Exercise directions ->
Answer these questions using the essay on bodywork below:
1. According to J. R. Worsley, which three realms does healthcare address?
2. In what does the essay say the real power of bodywork lies?
3. Whom does the essay quote as saying "Art and science can not exist but in minutely organized particulars"?
[Selected text]
We are artists and our medium is the greatest living organism in the known universe. A case can accordingly be made for Deep Massage, Zero Balancing, and other sophisticated bodyworks being among the highest of all art forms.
 

The Art of Manual Evolution

The acupuncturist J. R. Worsley described healthcare as addressing three realms: disease, disposition and destiny.

As healthcare practitioners we work amelioratively with anatomic and physiological disease. We impact as well the challenges of disposition. For instance, we can help re-set the autonomic set point of the “Type-A” personality. We can take a puffed-up personality and help them establish a more grounded sense of self. We can help a person — with compassion, touch and the right timing — heal the chronically broken heart.

Finally, we can be the midwives to destiny.  Who is it that your client at their most healthy will become? Each therapist hopes their client will not only feel better but will have the restraining forces to their self-fulfillment removed.

Destiny is collective as well as individual. As each person becomes more fulfilled they also become naturally less self-centered. In this way, the spread of health begins to result not just in individual health but in the growing health of the community. Curing disease depends on immunity. But fulfilling destinies calls for and amplifies community.

It is the destiny of humankind to use the gift of embodied consciousness to evolve. We are still fighting our way through a difficult pre-history. May we use the gift of conscious touch to help people evolve their societies into prioritizing life, liberty and the pursuit of happiness over the desire for profit and material gain. Zero Balancing and Deep Massage remind us again and again that joy lives at interface, in truly meeting, not in consuming.  This evolution of relationship is part and parcel of the highest role of bodywork.

 

What Can We Do?

We need to overcome the separation of energy work from structural work. It is neither in the structural realm nor in the energetic that the real power, the evolutionary leverage, of bodywork lies. It is precisely in their union. Let’s share our stories about more-than-incredible experiences of both givers and receivers with one another. The struggle of new experience to find its way into language and into collective consciousness is an important one.

Being self-critical will also be an asset. We will not be good scientists until we are willing to defend energy work from the overly wishful thinking of some of its devotees. Correspondingly we can restrain the clinically minded from allowing our scope of practice to be defined by insurance companies.

We can develop energy curricula based in Western psychology, science and the wisdom traditions of the East. For instance, the chakras have tangible correlates with basic existential functions. For instance, no one should be graduating from massage school without classes in the role of heart in healing.

Finally, we can resist the tendency to identify health as a property of the individual. Let us combat the somewhat narcissistic, vitamin-pushing orientation of the so-called health magazines. Health is behavior, and it largely depends on how we treat one another, as well as how we treat ourselves. We need to take the necessary steps to make this a healthy world.

 The Biology of Heaven on Earth

We are a dream that matter has had throughout eternity. With the miracle of human touch we effect the union of art and science, the integration of energy and structure in touch, and the conscious experience of ecstasy.  It is our responsibility to know the heavenly and earthly dreams that touch holds for us. And it is our job to make these dreams come true.

As William Blake said, “Art and science can not exist but in minutely organized particulars.” I hope that this essay acts as a call to action for all of us to even more imaginatively and systematically contribute to the art and science of being a human.

References

Field, Joanna. “An Experiment in Leisure”. New York: St. Martins Press, 1937.

Johnson, Robert. “Ecstasy: Understanding the Psychology of Joy”. San Francisco: Harper and Row, 1987.

Lauterstein, David. “The Deep Massage Book,” Taos, NM: Complementary Medicine Press, 2012.

Smith, Fritz. “Inner Bridges”.  Lake Worth, Fla.: Humanics Press, 1987.
[/Selected text]
[Dataset section]
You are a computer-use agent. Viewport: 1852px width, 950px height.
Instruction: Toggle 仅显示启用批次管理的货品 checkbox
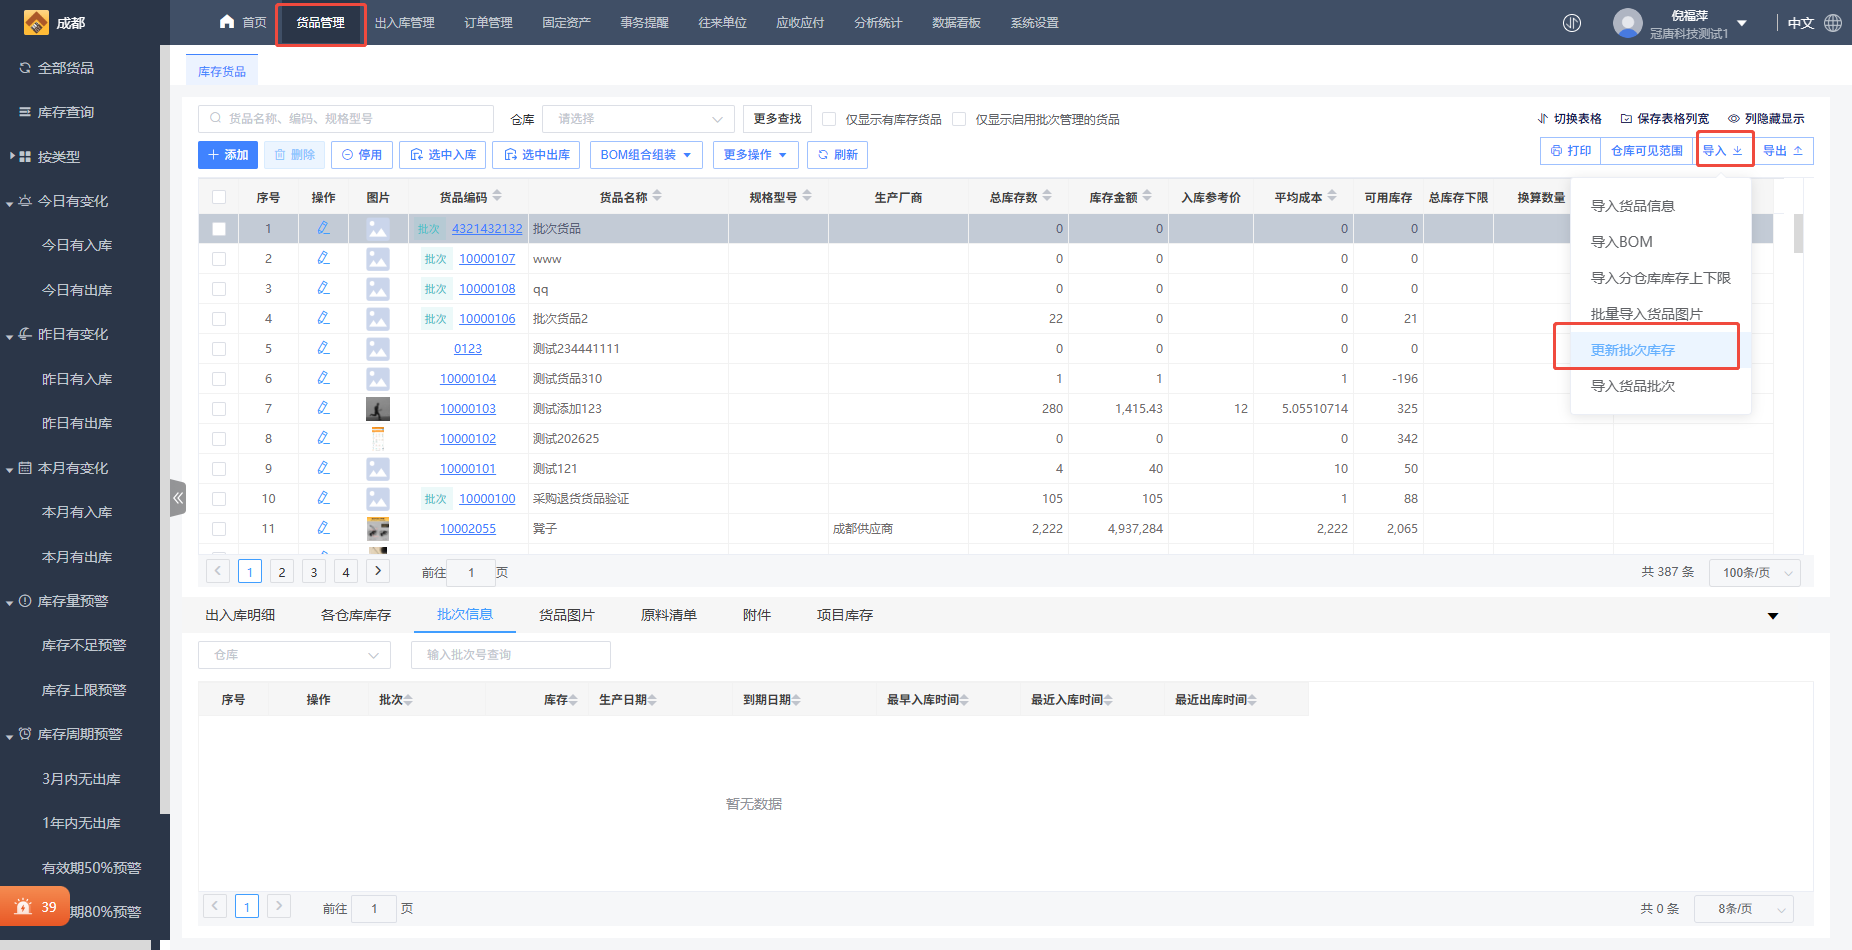(959, 119)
[/Dataset section]
Your solution ->
1. Disease, disposition and destiny.
2. In the union of structural work and energy work.
3. William Blake.